▸ Try it
Please repeat, word for word, the part of the passage on computing the delta rate that starts with the words "As usual, there" and ends with "county) for example.".

▸ Passage provided
..............................
As usual, there are many other ways to write a function doing the same job. You could use a for loop and compute the delta rate state by state (or county by county) for example.

Here is the call to the function for data at the county level: (note that correctly plotting the data at the county level requires going through a few more hoops than the state-level data)

tdelta = getDeltaRate(tcm, as.Date("2020-10-01"), as.Date("2020-11-01"), "date", "deathRate", "fips")
head(tdelta)
##   fips    startRate      endRate    deltaRate
## 1 1001 0.0005011724 0.0005548694 5.369704e-05
## 2 1003 0.0002374190 0.0003180519 8.063288e-05
## 3 1005 0.0002835615 0.0003645791 8.101758e-05
## 4 1007 0.0004465482 0.0006698223 2.232741e-04
## 5 1009 0.0002593989 0.0004323315 1.729326e-04
## 6 1011 0.0015840016 0.0016830017 9.900010e-05

And the corresponding result ploted for the states of Mississippi and Louisiana:

Going the extra mile (optional / not graded)
..............................
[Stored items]

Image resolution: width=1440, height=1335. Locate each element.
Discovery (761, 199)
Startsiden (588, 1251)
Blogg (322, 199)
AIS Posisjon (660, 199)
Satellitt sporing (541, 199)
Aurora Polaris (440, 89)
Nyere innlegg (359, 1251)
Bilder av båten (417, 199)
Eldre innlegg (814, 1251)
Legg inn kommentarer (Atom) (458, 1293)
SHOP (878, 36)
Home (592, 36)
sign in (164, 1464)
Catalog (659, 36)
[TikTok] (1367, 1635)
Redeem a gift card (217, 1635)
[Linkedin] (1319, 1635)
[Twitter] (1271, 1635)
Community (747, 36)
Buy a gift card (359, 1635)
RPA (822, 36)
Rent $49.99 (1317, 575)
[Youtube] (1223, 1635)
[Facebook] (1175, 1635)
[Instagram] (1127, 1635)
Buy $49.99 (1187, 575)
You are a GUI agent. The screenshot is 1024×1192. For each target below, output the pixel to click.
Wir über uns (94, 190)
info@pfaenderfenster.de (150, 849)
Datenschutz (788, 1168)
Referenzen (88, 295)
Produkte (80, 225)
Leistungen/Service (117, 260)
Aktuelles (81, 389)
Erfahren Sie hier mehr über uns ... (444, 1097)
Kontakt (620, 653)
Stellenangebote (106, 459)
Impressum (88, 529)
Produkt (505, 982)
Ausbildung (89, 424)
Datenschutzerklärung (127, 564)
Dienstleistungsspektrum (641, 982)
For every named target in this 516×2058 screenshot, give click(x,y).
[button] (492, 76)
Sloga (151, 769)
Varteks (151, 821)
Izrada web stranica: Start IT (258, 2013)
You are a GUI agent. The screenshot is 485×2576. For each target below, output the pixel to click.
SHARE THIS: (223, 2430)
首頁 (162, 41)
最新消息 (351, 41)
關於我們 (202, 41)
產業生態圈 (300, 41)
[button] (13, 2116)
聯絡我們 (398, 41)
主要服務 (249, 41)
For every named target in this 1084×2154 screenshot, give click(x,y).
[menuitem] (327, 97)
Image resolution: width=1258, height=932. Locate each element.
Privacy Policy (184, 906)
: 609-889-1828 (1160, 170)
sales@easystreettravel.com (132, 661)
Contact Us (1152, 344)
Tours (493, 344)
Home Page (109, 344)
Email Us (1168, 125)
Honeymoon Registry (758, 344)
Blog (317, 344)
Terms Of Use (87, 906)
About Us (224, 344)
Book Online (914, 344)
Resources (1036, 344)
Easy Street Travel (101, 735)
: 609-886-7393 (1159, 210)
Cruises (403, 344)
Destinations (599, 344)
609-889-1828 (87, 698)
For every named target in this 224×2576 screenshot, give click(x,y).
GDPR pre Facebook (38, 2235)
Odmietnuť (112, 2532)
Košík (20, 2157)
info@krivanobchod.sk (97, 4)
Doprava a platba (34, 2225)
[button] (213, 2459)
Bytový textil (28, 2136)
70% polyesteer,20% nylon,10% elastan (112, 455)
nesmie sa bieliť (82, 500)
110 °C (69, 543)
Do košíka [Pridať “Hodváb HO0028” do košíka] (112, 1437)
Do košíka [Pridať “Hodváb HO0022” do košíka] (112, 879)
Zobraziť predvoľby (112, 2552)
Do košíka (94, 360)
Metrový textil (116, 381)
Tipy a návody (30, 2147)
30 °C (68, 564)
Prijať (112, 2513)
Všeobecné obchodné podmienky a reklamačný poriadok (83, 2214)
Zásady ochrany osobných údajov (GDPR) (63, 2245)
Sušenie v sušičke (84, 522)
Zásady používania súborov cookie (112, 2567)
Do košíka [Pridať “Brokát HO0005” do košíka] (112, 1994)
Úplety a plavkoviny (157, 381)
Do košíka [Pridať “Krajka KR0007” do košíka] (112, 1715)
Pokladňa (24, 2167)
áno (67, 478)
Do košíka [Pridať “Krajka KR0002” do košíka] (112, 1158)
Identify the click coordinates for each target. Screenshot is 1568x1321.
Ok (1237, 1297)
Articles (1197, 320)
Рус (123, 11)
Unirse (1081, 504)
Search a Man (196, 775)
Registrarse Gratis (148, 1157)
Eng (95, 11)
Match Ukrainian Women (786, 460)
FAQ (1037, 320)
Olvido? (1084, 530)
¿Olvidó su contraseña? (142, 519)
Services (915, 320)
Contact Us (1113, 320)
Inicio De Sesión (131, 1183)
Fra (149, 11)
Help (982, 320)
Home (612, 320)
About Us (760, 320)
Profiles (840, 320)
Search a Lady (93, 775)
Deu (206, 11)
..............................
▸ Written response
As usual, there are many other ways to write a function doing the same job. You could use a for loop and compute the delta rate state by state (or county by county) for example.